Sejak sepuluh menit yang lalu, Jiwa maupun Echa tak ada yang mau menghilangkan keheningan di antara keduanya. Keduanya sama-sama tenggelam dalam pikiran masing-masing sampai lupa jika mereka tidak sendirian.
"Cha." Jiwa menggigit bibir bawahnya. Dia tahu, Echa mendengar. Hanya saja gadis itu mungkin masih marah padanya.
Bukan cuma mungkin, dia emang masih marah.
"Soal permintaan Mama tadi, gimana?" Jiwa bodoh! Jiwa meruntuki dirinya sendiri. Bukan itu yang ingin dia tanyakan, tapi kenapa malah pertanyaan sialan itu yang keluar dari mulutnya?! Pertanyaan itu justru serasa menusuk-nusuk hatinya.
Echa menatap Jiwa yang duduk di ayunan sebelahnya. "Oh, soal itu? Echa setuju. Echa 'kan juga udah janji."
"Lo..., mau bujuk Raga?"
"Maulah."
Jiwa memainkan jemarinya. "Raga sulit dibujuk lho."
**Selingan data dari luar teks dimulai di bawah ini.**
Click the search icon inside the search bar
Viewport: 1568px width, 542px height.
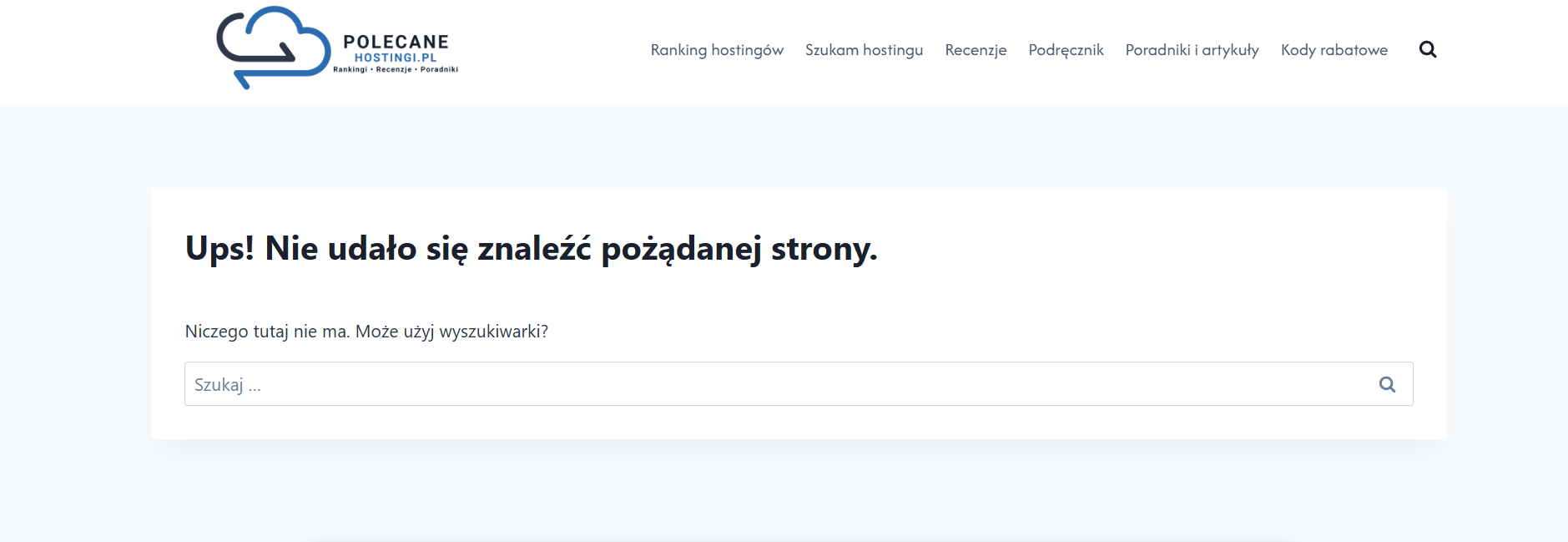tap(1388, 383)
"Tahu kok. Dia keras kepala."
"Cha, aku minta-"
"Udah Echa maafin," jawab Echa cepat.
"Cha, aku nggak-"
"Nggak mau kita kayak gini?"
Jiwa terdiam.
"Jiwa udah punya Nathalie, harusnya Jiwa nggak usah sok deket gini sama Echa pake aku-kamu lagi." Echa menatap Jiwa risi. Gadis itu tak habis pikir. Apakah Jiwa tidak punya otak? Lelaki itu sendiri yang memilih Nathalie dan sempat menghindarinya, bahkan menjadi pribadi yang dingin padanya. Namun, sekarang? Lelaki itu ingin hubungannya dengan Jiwa baik-baik saja? Shit! Siapa yang bisa baik-baik saja dengan perasaan tidak baik-baik saja?
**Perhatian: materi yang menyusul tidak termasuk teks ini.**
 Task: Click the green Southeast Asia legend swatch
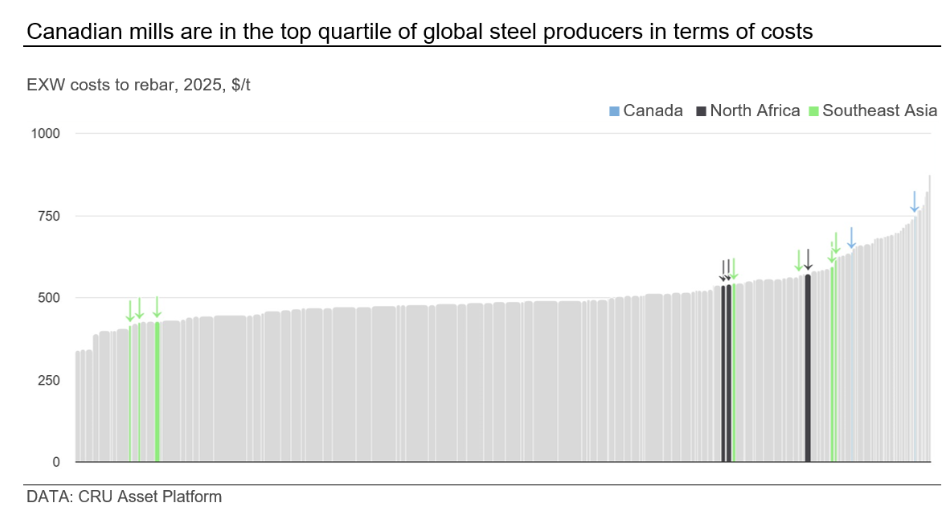point(814,111)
"Tapi, Cha. Aku mau kita-"
"Nggak bisa. Jiwa pikir hati Echa sekuat apa?" Echa terkekeh sinis, "mau minta kita temenan biasa? Haha. Kamu pikir Echa bisa?"
"...."
"Harusnya Echa nggak nge-iya-in pas Mama Natasha nyuruh Echa pulang sama kamu." Echa lompat dari ayunan. Gadis itu mengeratkan jaket Natasha yang membalut tubuh bagian atasnya.
"Echa nyesel harus terjebak di taman kota sama cowok nggak punya perasaan kayak kamu," Echa menatap Jiwa sengit, "BTW makasih tumpangannya. Echa bisa lanjut pulang sendiri, bye." Gadis itu berlalu begitu saja meninggalkan Jiwa yang mematung.
"Echa!"
Echa menghembuskan napas kasar. Gadis itu membalikkan badannya 180 derajat menghadap jiwa. "Apa?"
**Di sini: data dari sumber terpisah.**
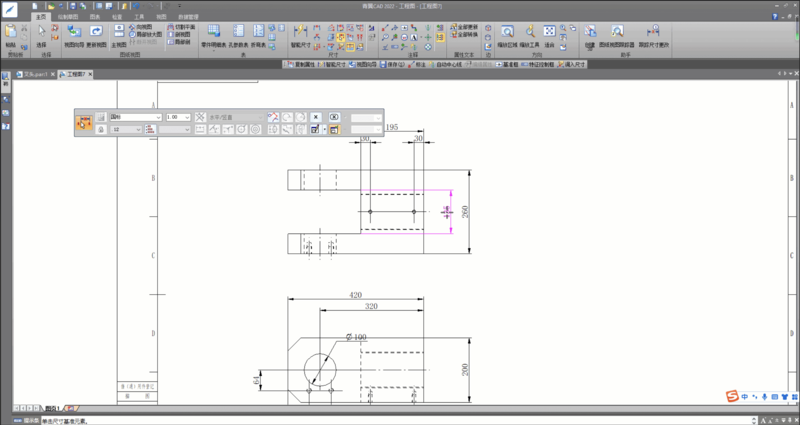Click the 适合 Fit view icon
Image resolution: width=800 pixels, height=425 pixels.
pyautogui.click(x=549, y=34)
"Aku..., aku sayang banget sama kamu, Cha. Aku serius."
Echa membatu.
"Aku harap, kamu masih punya perasaan yang sama kayak aku. Aku akan nunggu kamu."
Cukup! Echa menahan bahunya yang mulai bergerak tidak beraturan. Dengan cepat, gadis itu membalik badannya lagi agar memunggungi Jiwa. "Nggak usah bercanda. Mbak kunti aja tahu ini nggak lucu! Echa pulang duluan." Echa menahan isakannya. Dia berjalan tak tentu arah. Dia harus cepat pergi dari sana! Dia tidak mau mendengar suara Jiwa!
Bercandanya terlalu nyelekit, Ji. Echa nggak suka.